Les jours passent mais ils s'apparentent à des mois entiers. Hannah et Romain sont arrivés il y a quelques jours et ils ne ressentent pas encore la douleur et la fatigue ; mais ils les voient, dans les yeux des hommes qui les entourent. La souffrance est l'émotion, le ressenti qui pèsent le plus dans l'air ; les Hommes se raccrochent du mieux qu'ils peuvent à l'humanité, mais certains n'y parviennent plus et ne sont plus que des fantômes vivants et perdus. 

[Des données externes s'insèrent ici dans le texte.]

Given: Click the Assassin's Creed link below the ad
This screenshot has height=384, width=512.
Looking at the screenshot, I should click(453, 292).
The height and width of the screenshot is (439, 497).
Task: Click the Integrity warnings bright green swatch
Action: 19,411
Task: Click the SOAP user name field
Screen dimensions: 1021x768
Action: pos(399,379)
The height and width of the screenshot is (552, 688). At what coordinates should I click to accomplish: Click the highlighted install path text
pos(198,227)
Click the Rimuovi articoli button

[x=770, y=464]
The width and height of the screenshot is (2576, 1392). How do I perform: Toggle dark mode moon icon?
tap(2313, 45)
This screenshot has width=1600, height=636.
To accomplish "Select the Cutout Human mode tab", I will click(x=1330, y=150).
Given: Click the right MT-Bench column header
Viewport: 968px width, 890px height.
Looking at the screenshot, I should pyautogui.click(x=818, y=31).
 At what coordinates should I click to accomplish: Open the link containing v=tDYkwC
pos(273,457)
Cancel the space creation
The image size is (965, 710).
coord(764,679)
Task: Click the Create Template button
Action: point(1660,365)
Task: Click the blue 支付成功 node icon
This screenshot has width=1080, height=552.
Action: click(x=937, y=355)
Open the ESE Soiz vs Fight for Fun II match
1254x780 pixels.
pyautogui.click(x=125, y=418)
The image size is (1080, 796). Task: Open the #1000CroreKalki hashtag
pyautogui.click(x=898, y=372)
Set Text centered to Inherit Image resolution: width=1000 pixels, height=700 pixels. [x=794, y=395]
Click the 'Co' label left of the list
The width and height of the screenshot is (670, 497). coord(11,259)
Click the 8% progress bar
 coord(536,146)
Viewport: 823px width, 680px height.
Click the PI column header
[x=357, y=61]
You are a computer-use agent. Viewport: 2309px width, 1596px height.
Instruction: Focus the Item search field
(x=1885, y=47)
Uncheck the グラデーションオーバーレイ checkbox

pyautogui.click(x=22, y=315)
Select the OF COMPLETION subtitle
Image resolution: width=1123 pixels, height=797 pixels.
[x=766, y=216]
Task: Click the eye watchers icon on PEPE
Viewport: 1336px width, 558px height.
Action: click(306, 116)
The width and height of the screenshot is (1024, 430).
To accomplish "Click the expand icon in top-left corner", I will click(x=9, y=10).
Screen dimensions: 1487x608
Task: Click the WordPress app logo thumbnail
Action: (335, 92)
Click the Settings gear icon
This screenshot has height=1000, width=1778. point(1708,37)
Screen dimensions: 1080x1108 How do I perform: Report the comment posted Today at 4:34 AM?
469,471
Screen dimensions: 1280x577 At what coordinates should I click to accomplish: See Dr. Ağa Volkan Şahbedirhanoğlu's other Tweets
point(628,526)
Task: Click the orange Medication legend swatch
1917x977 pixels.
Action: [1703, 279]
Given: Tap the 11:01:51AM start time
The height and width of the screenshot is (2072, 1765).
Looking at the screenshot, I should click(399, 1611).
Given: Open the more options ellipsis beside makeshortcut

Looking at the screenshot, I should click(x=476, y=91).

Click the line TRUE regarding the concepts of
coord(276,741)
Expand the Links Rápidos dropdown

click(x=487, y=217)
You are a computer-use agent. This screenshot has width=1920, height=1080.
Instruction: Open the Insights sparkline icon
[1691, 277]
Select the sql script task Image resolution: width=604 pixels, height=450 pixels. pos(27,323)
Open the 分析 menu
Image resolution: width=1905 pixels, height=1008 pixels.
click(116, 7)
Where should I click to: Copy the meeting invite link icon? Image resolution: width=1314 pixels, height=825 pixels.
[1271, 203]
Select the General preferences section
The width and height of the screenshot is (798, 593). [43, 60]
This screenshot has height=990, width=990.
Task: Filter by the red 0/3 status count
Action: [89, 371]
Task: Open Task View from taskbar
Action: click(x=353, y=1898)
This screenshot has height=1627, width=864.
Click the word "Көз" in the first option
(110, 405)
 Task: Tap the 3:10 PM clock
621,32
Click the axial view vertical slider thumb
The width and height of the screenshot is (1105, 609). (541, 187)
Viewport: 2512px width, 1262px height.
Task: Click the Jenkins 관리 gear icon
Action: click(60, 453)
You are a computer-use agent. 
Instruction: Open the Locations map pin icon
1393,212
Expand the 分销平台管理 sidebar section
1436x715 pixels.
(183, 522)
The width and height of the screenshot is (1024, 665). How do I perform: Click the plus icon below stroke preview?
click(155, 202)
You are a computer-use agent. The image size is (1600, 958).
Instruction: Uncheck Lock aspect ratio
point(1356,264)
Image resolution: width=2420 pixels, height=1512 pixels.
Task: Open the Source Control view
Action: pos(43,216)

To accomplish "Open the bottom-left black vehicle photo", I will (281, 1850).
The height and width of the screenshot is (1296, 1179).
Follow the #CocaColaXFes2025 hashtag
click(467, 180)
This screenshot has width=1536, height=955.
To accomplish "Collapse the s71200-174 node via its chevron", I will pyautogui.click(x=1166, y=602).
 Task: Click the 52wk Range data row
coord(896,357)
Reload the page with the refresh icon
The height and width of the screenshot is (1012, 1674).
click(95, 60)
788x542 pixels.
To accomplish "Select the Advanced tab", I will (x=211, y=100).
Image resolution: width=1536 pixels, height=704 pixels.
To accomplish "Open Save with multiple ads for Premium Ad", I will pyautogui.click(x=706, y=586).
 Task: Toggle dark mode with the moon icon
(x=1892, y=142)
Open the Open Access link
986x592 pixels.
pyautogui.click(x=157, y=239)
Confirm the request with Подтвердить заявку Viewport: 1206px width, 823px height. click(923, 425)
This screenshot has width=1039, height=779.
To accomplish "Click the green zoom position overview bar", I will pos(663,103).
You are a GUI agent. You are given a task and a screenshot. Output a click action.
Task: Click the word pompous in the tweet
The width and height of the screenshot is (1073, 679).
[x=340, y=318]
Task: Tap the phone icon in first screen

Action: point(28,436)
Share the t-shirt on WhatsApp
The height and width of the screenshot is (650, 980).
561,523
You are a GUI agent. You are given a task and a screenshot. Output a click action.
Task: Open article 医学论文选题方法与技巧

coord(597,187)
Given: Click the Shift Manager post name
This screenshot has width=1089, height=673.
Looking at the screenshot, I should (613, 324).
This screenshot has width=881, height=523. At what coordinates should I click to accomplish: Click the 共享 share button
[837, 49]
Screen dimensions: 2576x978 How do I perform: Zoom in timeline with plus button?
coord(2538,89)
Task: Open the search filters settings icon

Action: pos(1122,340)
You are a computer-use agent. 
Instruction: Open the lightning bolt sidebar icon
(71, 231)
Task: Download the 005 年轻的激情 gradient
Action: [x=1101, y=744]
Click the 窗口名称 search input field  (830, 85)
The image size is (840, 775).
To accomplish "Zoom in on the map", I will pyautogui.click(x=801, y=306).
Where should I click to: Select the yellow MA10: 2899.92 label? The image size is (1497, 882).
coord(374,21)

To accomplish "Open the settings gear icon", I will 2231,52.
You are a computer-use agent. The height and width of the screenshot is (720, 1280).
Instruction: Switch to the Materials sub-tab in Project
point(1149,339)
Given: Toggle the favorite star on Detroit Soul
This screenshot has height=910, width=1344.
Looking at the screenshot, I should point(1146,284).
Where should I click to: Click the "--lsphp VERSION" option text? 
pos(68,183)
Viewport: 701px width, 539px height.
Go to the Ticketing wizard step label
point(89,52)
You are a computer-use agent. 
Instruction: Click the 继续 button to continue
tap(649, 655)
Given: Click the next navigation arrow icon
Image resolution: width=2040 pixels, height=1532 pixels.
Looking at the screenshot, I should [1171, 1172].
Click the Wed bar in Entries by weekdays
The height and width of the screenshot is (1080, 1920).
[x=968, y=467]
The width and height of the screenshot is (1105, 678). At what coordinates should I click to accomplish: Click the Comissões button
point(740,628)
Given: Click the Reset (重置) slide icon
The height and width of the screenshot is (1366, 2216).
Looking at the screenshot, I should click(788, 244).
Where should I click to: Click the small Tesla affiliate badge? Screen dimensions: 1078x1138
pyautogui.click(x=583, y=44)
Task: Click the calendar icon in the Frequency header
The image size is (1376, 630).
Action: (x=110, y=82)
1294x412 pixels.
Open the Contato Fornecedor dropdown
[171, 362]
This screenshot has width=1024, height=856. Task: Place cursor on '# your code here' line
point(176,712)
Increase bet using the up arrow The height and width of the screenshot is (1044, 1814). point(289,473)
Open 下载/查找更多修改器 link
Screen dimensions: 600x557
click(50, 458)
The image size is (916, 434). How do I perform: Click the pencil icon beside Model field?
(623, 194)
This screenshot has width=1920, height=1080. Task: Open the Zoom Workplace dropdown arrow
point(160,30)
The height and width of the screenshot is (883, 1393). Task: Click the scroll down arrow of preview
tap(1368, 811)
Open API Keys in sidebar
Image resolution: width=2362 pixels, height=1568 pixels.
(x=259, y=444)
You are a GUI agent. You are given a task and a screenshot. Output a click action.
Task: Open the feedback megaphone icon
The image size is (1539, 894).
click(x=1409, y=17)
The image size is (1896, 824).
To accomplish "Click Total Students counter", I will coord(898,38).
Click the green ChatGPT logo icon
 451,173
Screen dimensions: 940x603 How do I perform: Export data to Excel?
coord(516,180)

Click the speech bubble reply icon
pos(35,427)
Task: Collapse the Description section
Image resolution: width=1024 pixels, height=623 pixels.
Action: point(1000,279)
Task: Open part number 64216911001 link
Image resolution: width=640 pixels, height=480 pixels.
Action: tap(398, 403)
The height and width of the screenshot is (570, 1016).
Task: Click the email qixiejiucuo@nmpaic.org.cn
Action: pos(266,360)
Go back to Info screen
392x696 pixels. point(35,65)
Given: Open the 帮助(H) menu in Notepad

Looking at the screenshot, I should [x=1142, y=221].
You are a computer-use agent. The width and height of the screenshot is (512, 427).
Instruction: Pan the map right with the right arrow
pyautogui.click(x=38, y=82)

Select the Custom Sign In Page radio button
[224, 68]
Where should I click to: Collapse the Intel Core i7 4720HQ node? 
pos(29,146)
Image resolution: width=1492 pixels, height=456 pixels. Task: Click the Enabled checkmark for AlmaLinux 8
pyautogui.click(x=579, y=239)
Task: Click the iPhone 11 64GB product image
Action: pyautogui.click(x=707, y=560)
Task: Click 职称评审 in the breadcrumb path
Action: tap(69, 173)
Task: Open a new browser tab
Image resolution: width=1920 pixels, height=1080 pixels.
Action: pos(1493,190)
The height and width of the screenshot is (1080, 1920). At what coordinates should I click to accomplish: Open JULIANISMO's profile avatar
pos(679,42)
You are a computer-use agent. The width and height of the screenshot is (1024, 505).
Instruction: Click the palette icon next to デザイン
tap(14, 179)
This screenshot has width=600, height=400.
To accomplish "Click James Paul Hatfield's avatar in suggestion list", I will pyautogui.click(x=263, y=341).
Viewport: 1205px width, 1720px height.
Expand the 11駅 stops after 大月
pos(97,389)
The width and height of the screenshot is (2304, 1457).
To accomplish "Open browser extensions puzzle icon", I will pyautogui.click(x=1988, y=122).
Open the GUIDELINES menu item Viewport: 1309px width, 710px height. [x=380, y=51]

L'inquiétude se ressent dans le regard d'Hannah, elle craint de ne pas parvenir à être entourée du désespoir pendant longtemps. Ils l'ont séparée de Romain, la seule personne à qui elle tient, la seule personne dont elle a besoin, ils lui ont enlevée. Elle n'a plus personne et la solitude s'empare petit à petit de son être. Pourtant dans ce lieu, seule l'union des Hommes offre une chance de survie. Elle voit ces morts chaque soir, lorsqu'elle tente de s'endormir ; son cœur se vide et ses yeux se remplissent de larmes. Ils lui ont tout pris, son nom, sa grâce, ses cheveux, sa beauté, sa joie de vivre ; et si le temps poursuit sa route en laissant Hannah dans cet enfer, il ne restera bientôt plus rien d'elle. Elle a l'âme résistante pourtant mais jusqu'où ? Jusqu'où peut-on s'opposer à l'oppression et à la domination ? Est-ce réellement dans les capacités de tout être humain ?

Hannah use de ce qu'elle peut pour garder son nom ; un vieux crayon pour de minuscules morceaux de papier, ou bien sa cuillère en bois avec laquelle elle écrit dans le sol. Cela ne fait que dix jours, qu'en sera-t-il dans quelques mois ?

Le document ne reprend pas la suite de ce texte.